Exercise data →
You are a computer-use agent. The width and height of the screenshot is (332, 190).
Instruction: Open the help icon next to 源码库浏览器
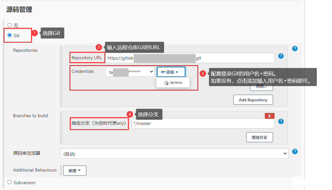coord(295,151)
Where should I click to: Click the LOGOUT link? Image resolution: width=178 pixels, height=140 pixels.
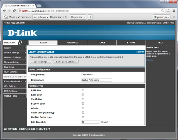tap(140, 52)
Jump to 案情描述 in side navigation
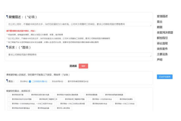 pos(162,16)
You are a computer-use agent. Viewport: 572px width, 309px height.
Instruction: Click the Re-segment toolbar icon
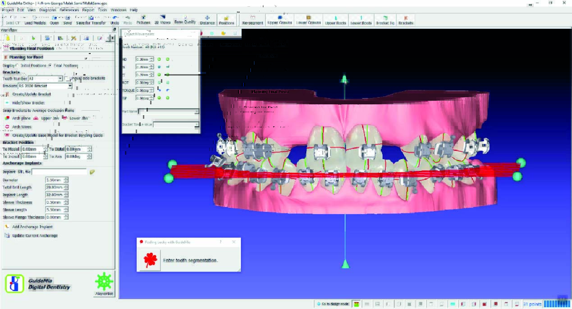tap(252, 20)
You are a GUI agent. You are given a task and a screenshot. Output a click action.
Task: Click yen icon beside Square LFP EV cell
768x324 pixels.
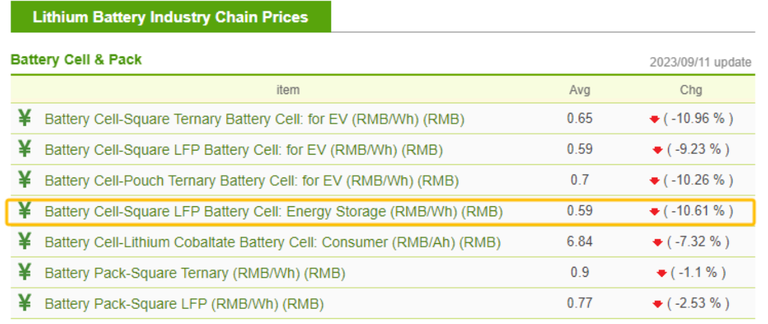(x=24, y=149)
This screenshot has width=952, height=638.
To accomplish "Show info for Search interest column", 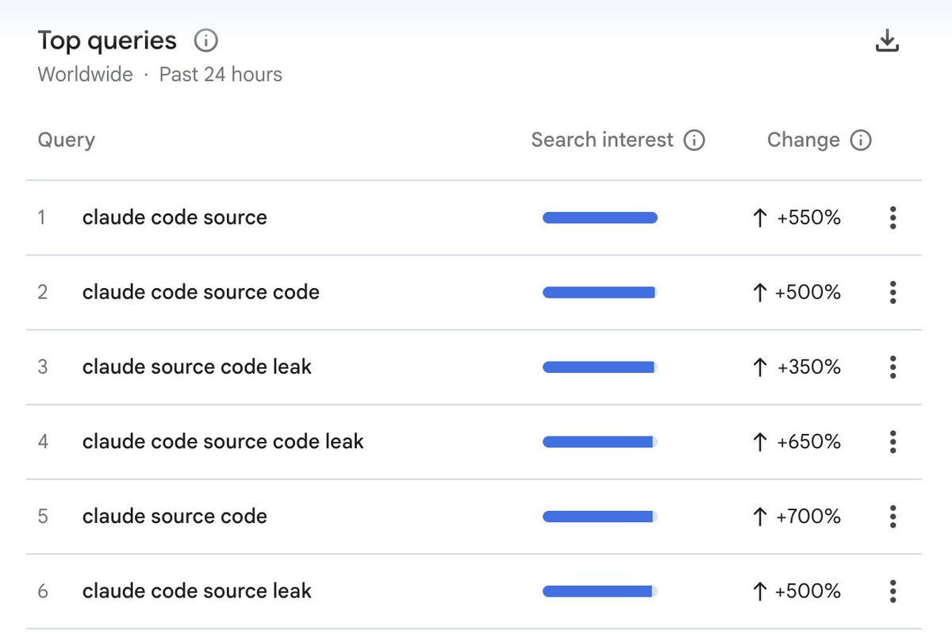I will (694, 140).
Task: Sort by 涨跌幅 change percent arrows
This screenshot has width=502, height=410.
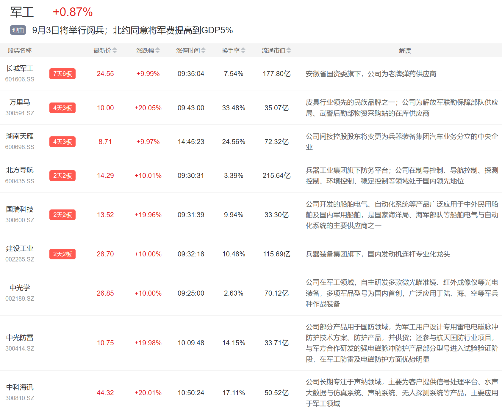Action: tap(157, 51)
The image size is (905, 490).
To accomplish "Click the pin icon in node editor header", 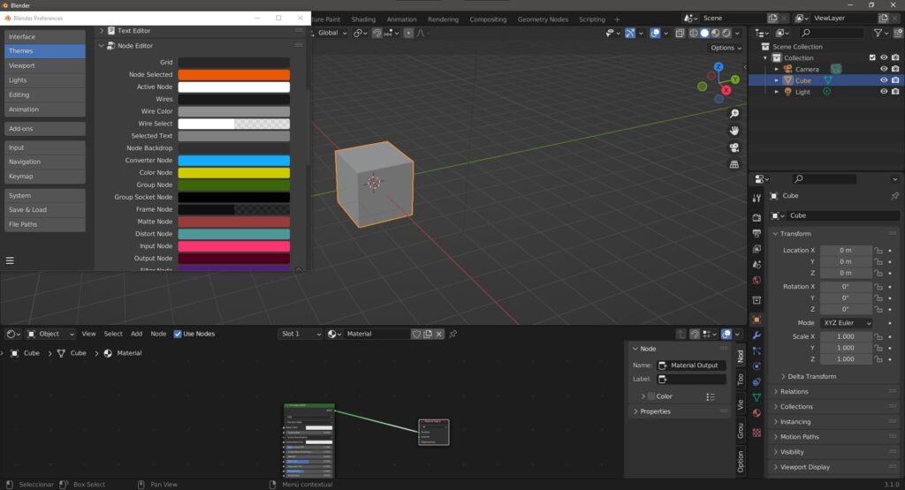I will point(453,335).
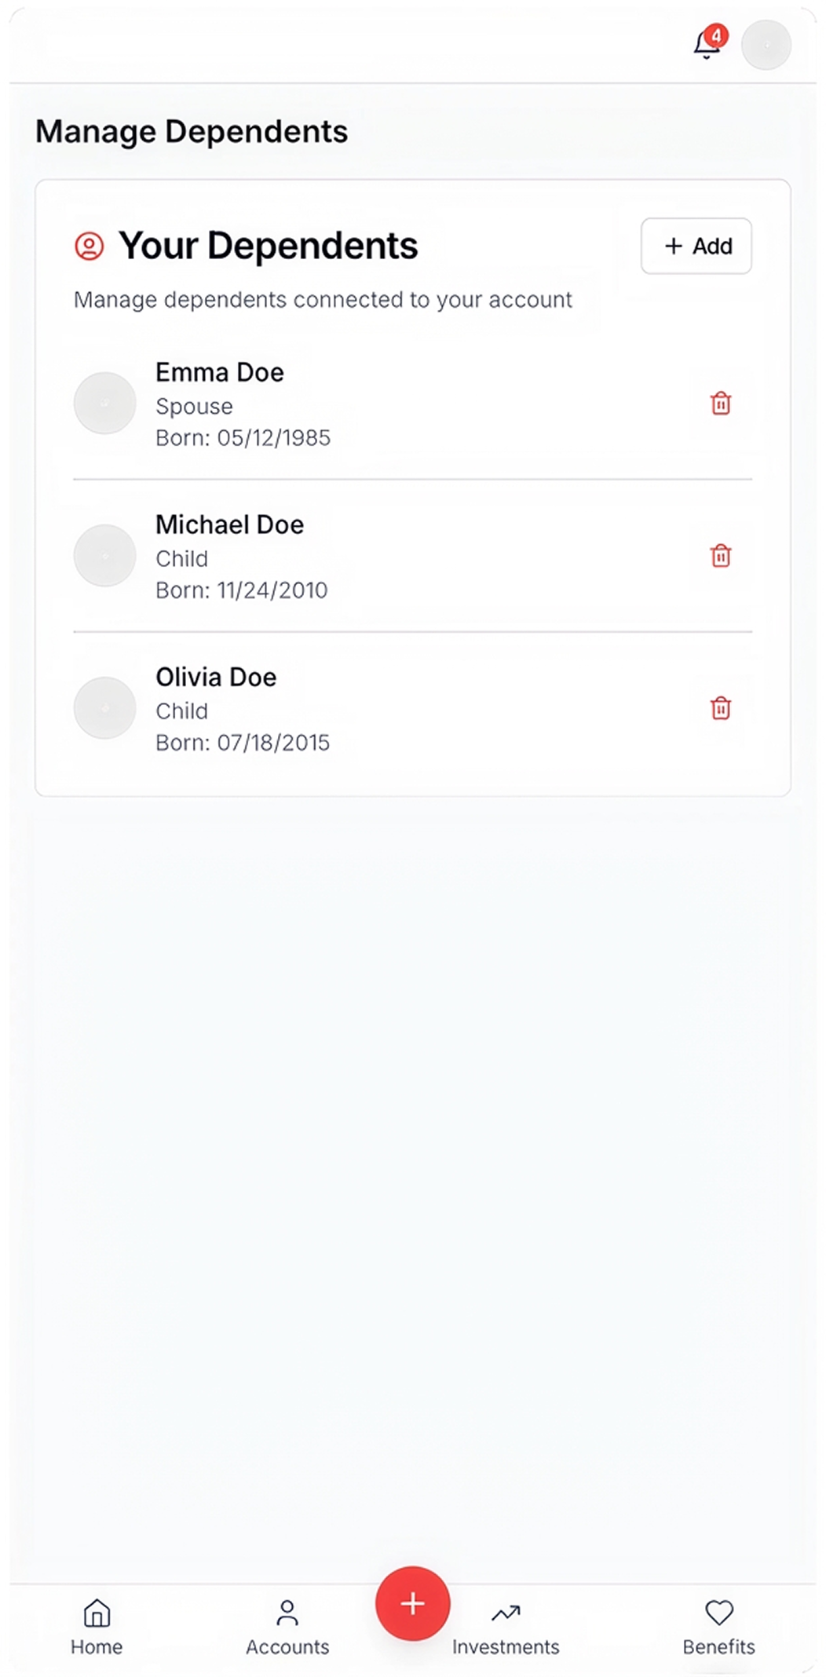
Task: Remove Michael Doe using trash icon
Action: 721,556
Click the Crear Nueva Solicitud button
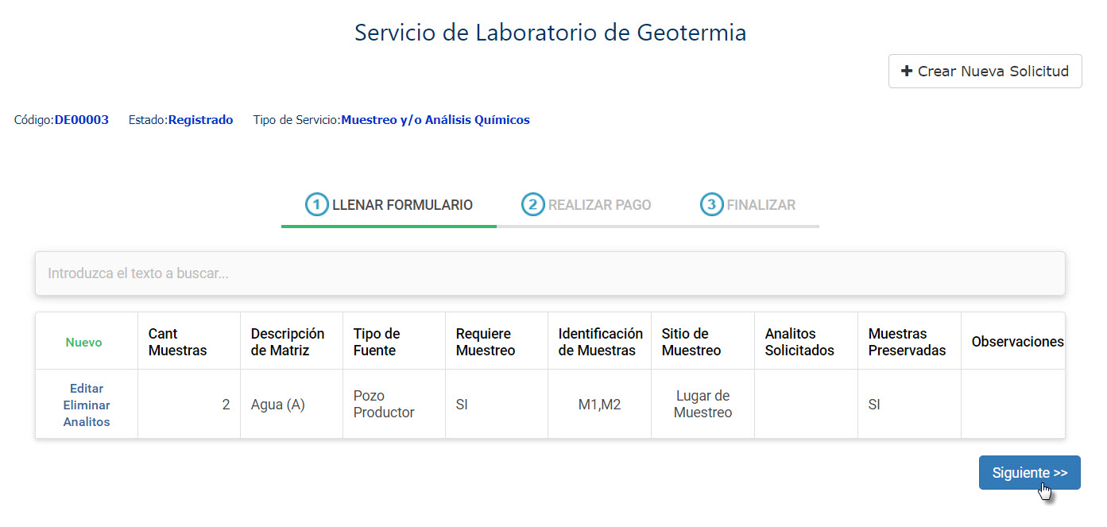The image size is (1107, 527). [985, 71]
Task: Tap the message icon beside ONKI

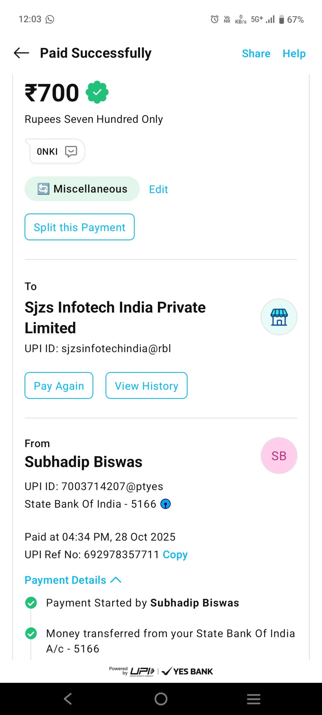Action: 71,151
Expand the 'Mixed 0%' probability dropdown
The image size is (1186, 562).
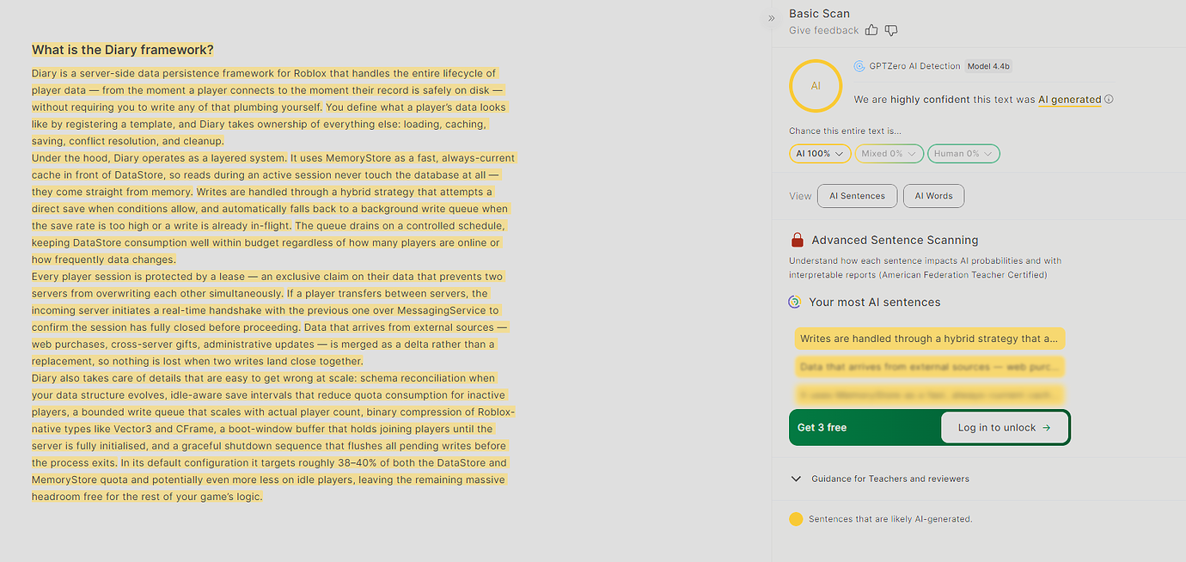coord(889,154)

To do → With "agent" as the string to find, copy every line of the records that holds it.

Exercise output →
You are a computer-use agent. The width and height of the screenshot is (332, 190).
You are a computer-use agent. Viewport: 572px width, 309px height.
You are a GUI agent. You are given a task and a screenshot. Output a click action.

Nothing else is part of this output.